There's a Downside to Making Parts for Apple
Apple sold 150 million iPhones last year, each carrying dozens of parts made by other companies. That’s why Apple is a perennial kingmaker among component manufacturers: Each time the company releases a model, some suppliers end up winners and others losers. Apple has a reputation as a brutally tough negotiator with companies in its supply chain, demanding advanced technology at razor-thin margins, and it doesn’t hesitate to drop longtime suppliers with little notice, says Francis Sideco, a senior manager at market researcher IHS. At least nine publicly traded companies get more than 40 percent of their revenue from Apple, data compiled by Bloomberg show.

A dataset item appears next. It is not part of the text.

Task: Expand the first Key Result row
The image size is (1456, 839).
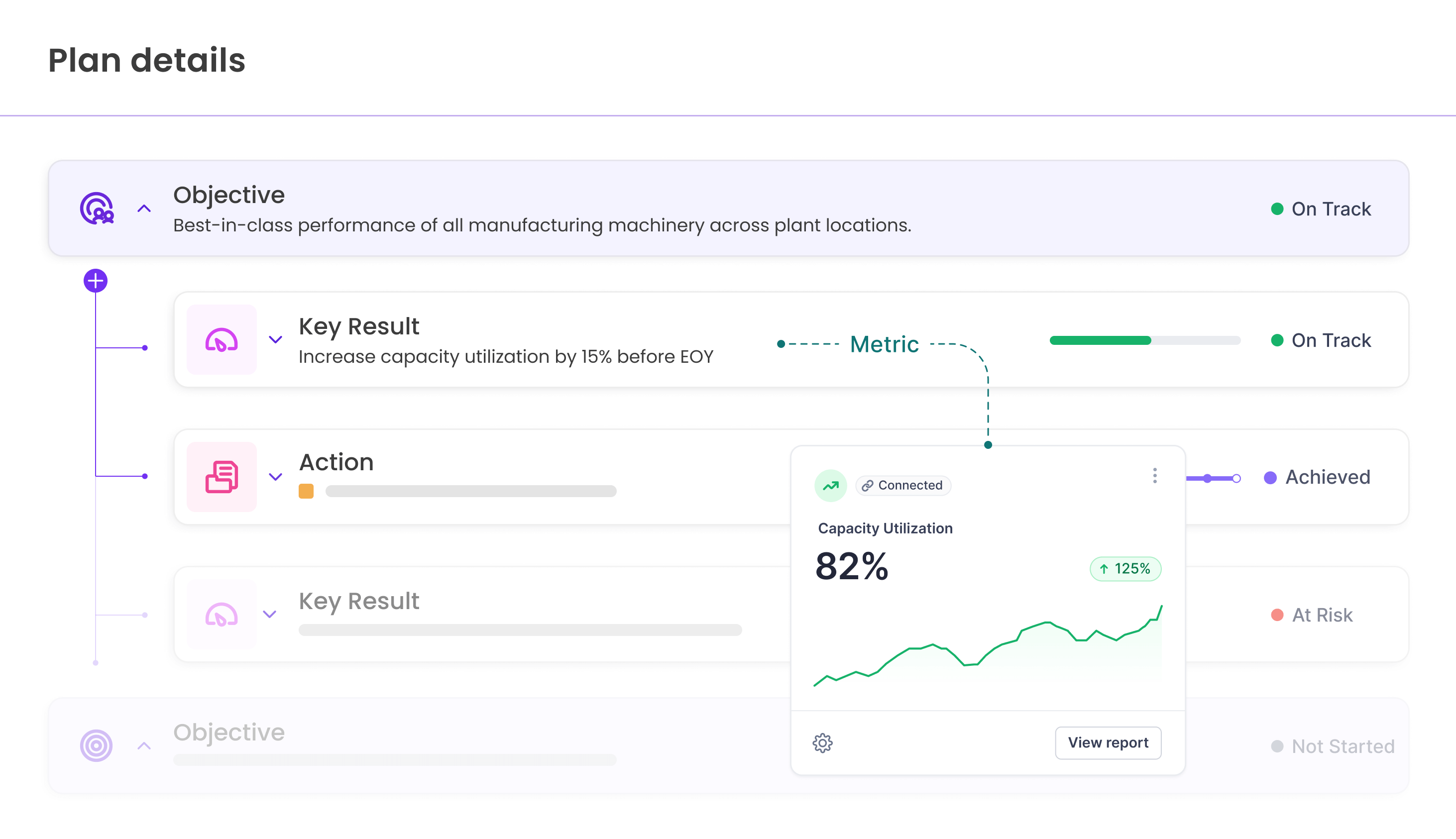Action: 276,340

Among them is Taipei-based touchscreen maker TPK Holding, which produced the touch controls in the first iPhones. Largely on the strength of its Apple ties, the company held an initial public offering in 2010. Two years later, Apple changed the design of its iPhone screens and began buying from TPK rivals, including LG, instead. To keep what Apple business it could, TPK resorted to assembling screen parts made by other companies—a less profitable task, says a former TPK executive who’s barred from discussing the matter by nondisclosure agreements. TPK’s net income last year fell about 50 percent, and its share price has fallen 73 percent from its 2011 high, to NT$190 ($6.30). Apple and TPK declined to comment for this story.

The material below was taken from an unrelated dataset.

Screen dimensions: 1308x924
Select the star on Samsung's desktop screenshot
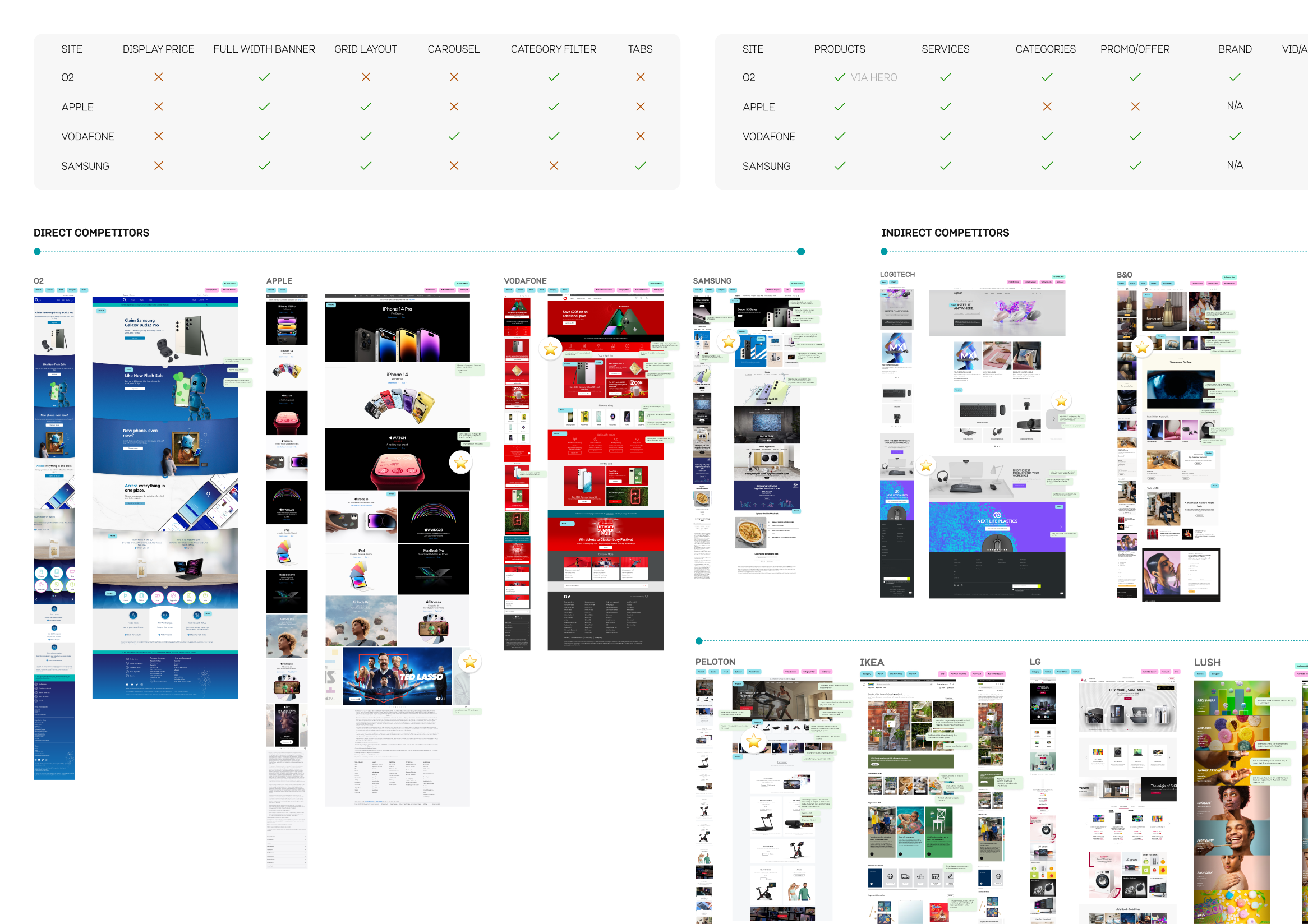[x=728, y=341]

“With Apple, the business is won and lost in huge chunks,” says Peter Santos, chief executive officer of Audience, which makes mobile audio processors. Audience saw its share price plummet to below $6 from a high of $22 after its parts were left out of the iPhone 5 in 2012. The audio company once derived 82 percent of its sales from Apple; that’s fallen to less than 1 percent. Santos says he scrambled to replace lost orders with business from other phone makers because he had no notice. Apple didn’t tell him his company was cut out, and he only knew for sure when his engineers bought an iPhone 5 and took it apart. “Getting through this was harder than doing the IPO,” says Santos, who now sells mostly to Apple archrival Samsung. His company’s stock now trades at about $8.50.
Dialog Semiconductor is the supplier most dependent on Apple’s continued favor. Eighty percent of the chipmaker’s $903 million in revenue last year was tied to its contract to make power-management chips for the iPhone, according to the Bloomberg-compiled data. While he wouldn’t name Apple, Dialog CEO Jalal Bagherli says the German company works with its biggest customer as if it’s an extension of Apple’s R&D team. “If you’re in four or five of their products, it’s like you’re already getting diversification,” says Bagherli. “You have to be willing to change daily as they figure out what their product will be. Most companies don’t want to do that, because it can be quite painful. But we jump through all the hoops we need to jump through.”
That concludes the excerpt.